Question

A spinning wheel is slowed down by a brake, giving it a constant angular acceleration of 25.60 rad/s2. During a 4.20-s time interval, the wheel rotates through 62.4 rad. What is the angular speed of the wheel at the end of the 4.20-s interval?

Answer 1

We use rotational kinematic equations,

`\theta =\theta _(0)  +  \omega_(0)  t+ (1)/(2)\alpha t^2` (A)

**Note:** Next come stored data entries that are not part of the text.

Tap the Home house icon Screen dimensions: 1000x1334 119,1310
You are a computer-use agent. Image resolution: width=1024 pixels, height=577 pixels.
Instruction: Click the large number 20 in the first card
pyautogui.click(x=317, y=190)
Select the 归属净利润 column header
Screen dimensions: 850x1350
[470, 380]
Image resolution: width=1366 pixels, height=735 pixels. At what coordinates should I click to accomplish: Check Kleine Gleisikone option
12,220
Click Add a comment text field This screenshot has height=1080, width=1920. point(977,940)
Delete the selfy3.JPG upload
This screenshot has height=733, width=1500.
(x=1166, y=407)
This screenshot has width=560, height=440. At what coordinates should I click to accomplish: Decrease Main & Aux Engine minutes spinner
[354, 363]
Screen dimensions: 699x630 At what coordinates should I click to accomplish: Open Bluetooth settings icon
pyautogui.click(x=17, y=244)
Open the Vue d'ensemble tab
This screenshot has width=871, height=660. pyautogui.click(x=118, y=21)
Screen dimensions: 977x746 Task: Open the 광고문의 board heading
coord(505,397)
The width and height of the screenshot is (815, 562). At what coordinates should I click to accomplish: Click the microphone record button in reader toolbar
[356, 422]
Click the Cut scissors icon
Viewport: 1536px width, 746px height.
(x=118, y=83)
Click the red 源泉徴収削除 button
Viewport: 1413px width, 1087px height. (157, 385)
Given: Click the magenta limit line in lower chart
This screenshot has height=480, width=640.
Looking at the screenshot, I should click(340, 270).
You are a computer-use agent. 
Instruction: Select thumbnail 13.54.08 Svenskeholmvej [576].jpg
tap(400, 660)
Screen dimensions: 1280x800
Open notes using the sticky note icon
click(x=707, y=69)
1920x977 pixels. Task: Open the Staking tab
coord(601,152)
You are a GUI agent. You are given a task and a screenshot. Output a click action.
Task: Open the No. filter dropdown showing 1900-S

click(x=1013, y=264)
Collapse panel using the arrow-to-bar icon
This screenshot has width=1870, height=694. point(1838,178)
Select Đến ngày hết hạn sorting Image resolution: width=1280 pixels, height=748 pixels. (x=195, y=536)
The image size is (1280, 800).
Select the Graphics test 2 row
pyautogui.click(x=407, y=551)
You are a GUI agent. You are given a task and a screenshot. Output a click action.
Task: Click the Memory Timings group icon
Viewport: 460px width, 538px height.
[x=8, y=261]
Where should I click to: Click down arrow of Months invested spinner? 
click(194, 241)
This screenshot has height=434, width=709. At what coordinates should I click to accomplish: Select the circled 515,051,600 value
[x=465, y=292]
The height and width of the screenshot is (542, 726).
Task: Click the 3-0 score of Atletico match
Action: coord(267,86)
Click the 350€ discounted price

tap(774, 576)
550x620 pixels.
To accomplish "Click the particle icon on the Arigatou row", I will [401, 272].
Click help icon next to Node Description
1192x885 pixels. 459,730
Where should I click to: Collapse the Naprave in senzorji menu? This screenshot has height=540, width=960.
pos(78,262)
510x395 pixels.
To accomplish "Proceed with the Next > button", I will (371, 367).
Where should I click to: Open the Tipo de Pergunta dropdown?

`\omega^2=  \omega^2_(0) +2\alpha\theta` (B)

Here,
`\theta` and
`\theta _(0)` are final and initial angular displacements respectively,
`\omega` and
`\omega_(0)` are final and initial angular speed and
`\alpha` is the angular acceleration.

Given,
`\alpha = - 25.60 \ rad/s^2, \theta = 62.4 \ rad` and
`t = 4 .20 \ s`.

Substituting these values in equation (A), we get

`62.4 \ rad = 0 +  \omega_(0)  4.20 \ s + (1)/(2) (- 25.60 \ rad/s^2) ( 4.20)^2 \\\\  \omega_(0) = (220.5+ 62.4 )/(4.20) =67.4 \ rad/s`

Now from equation (B),

`\omega^2=(67.4 \ rad/s)^2 + 2 (- 25.60 \ rad/s^2)62.4 \ rad \\\\\ \omega = 36.7 \ rad/s`

Thus, the angular speed of the wheel at the end of the 4.20-s interval is 36.7 rad/s.